Welchen Content zeigen Sie bewusst nicht?
Es gibt auf Instagram auch den Hashtag #wasihrnichtseht. Da versuchen betroffene Familien, bewusst auch ein bisschen mehr von den unangenehmen Dingen zu zeigen. Wir zeigen aber nicht die Meltdowns unserer Tochter, wie schlecht es ihr geht und wie schlecht es uns geht. Wie wir rumbrüllen und uns gegenseitig anschreien. Und wie hilflos wir manchmal sind.
Als Followerin spüre ich Ihre Wut und Frust selten. Ich finde vielmehr, dass Ihr Content stark «empowernd» und auf Augenhöhe ist. Und das, obwohl wir gleichzeitig oft mitbekommen, wie krass Sie beide am Limit sind.
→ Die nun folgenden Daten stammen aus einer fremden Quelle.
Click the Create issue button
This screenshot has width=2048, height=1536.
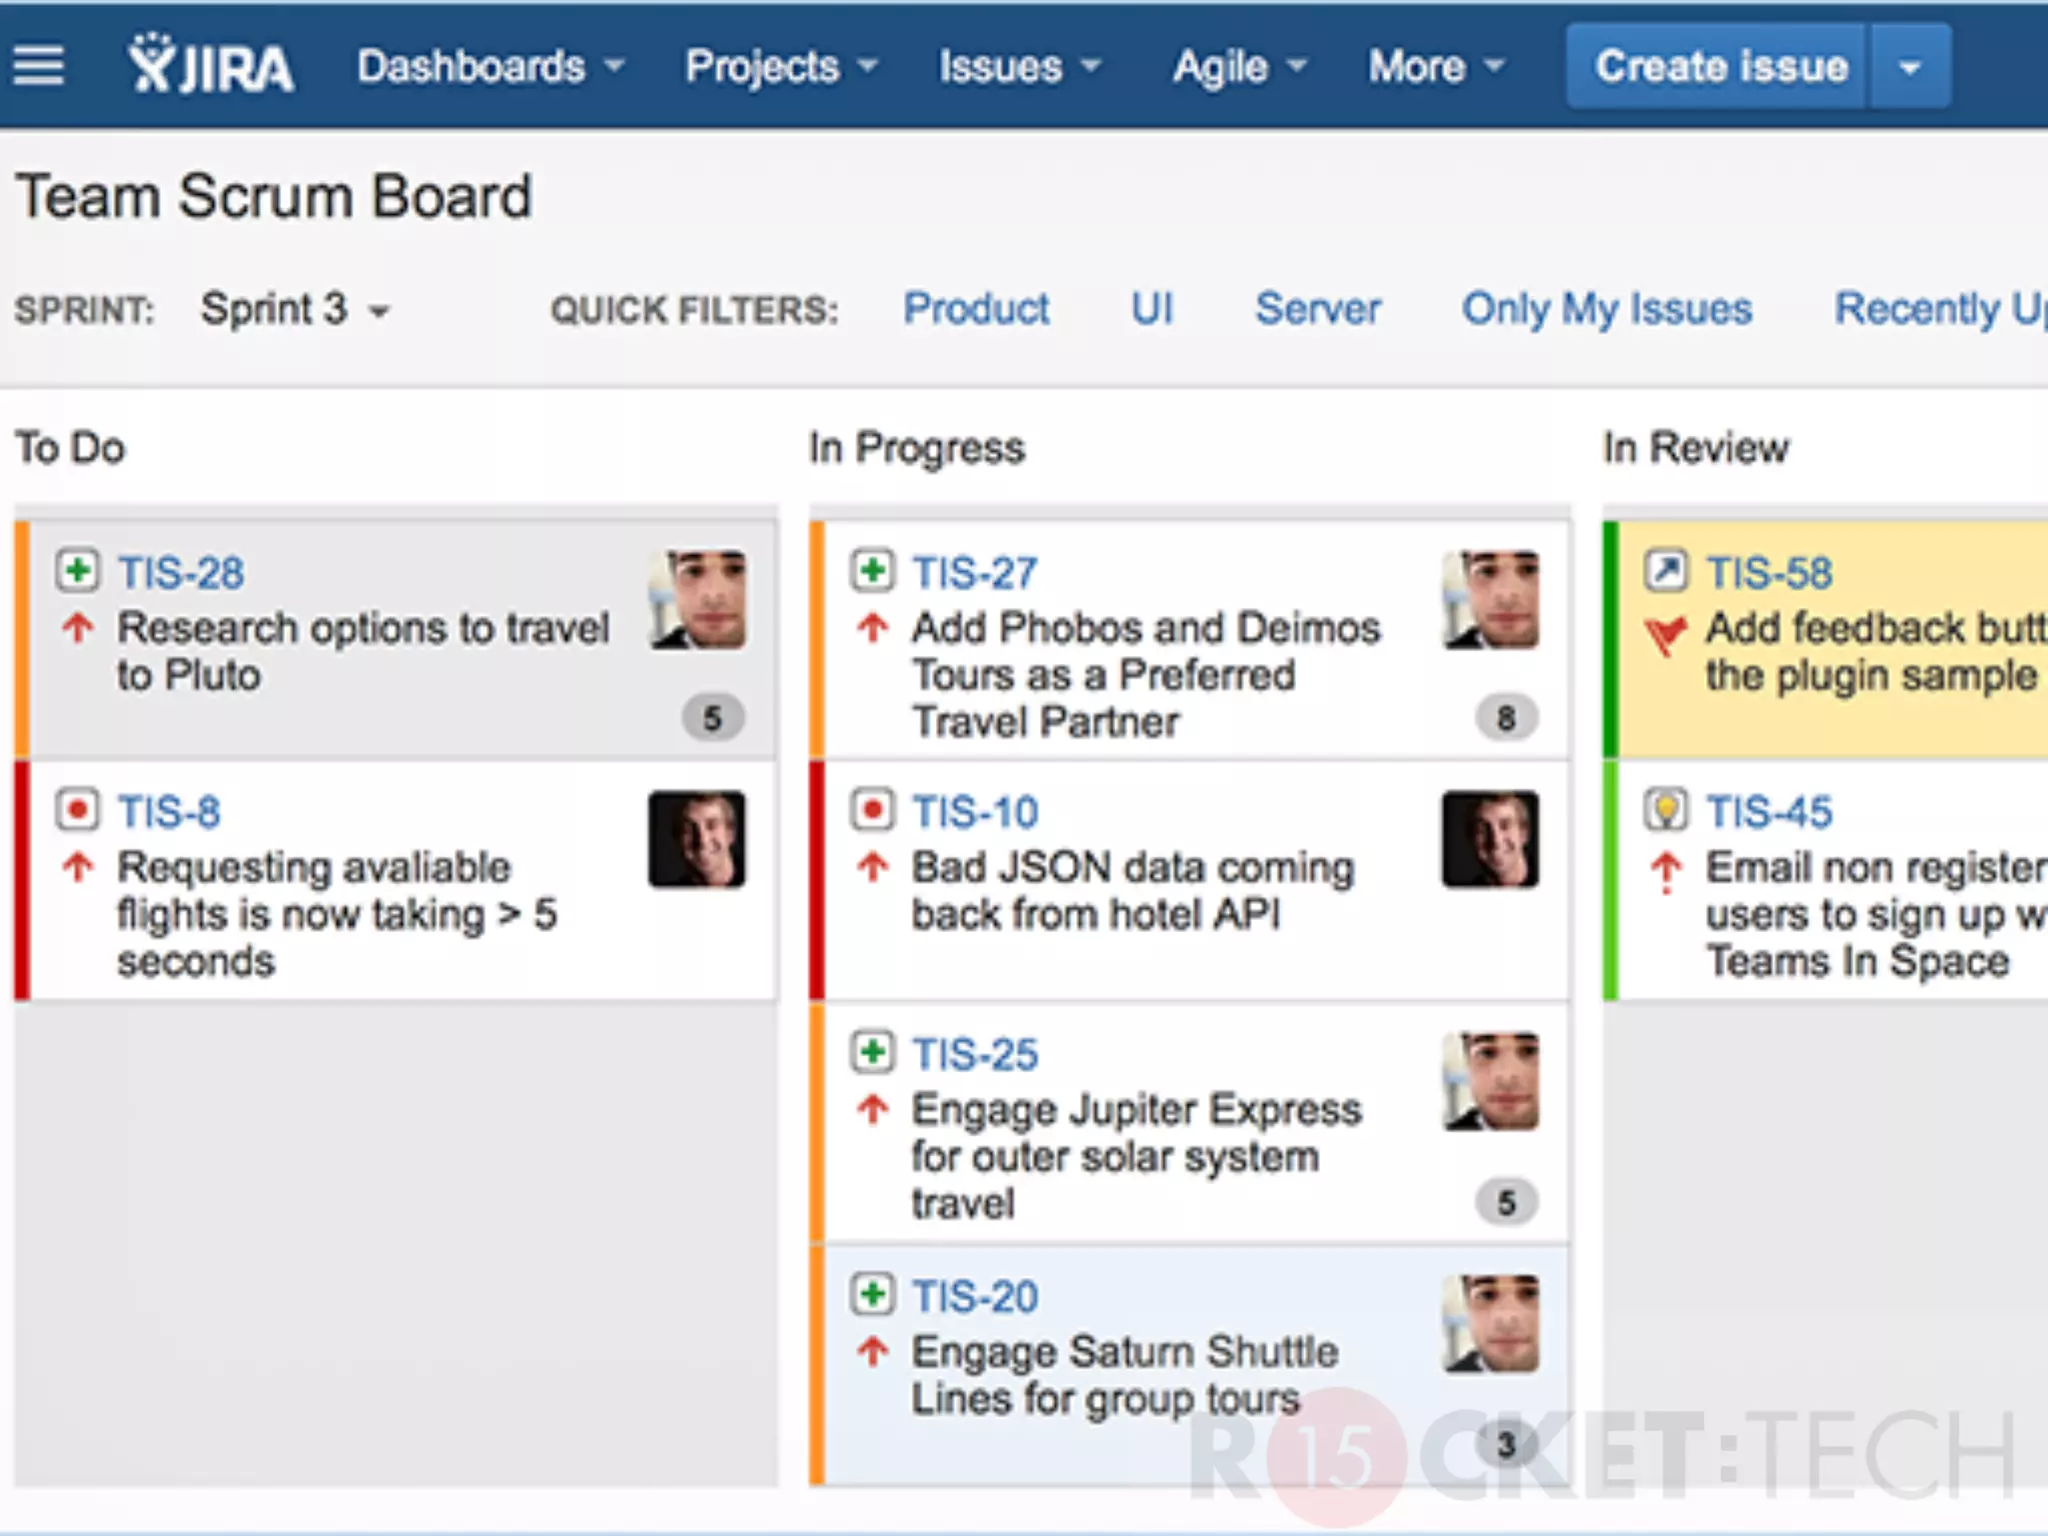[x=1720, y=67]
Und teilweise auch sehr gut darüber. Wir wollen aber die Gesellschaft nicht mit dem Baseballschläger verprügeln, weil sie uns nicht genug sieht und unterstützt. Als Journalist weiss ich: Sich nur zu beschweren, bringt nichts, das macht allen nur schlechte Laune. Deswegen versuche ich, die Leute aufzuklären und dabei auch ein bisschen zu unterhalten. Medizin wird immer besser mit Zucker gelutscht. Und ich freue mich sehr, dass es gut ankommt.
«Es kostet wahnsinnig Überwindung, jemand in den privaten Bereich reinzulassen.»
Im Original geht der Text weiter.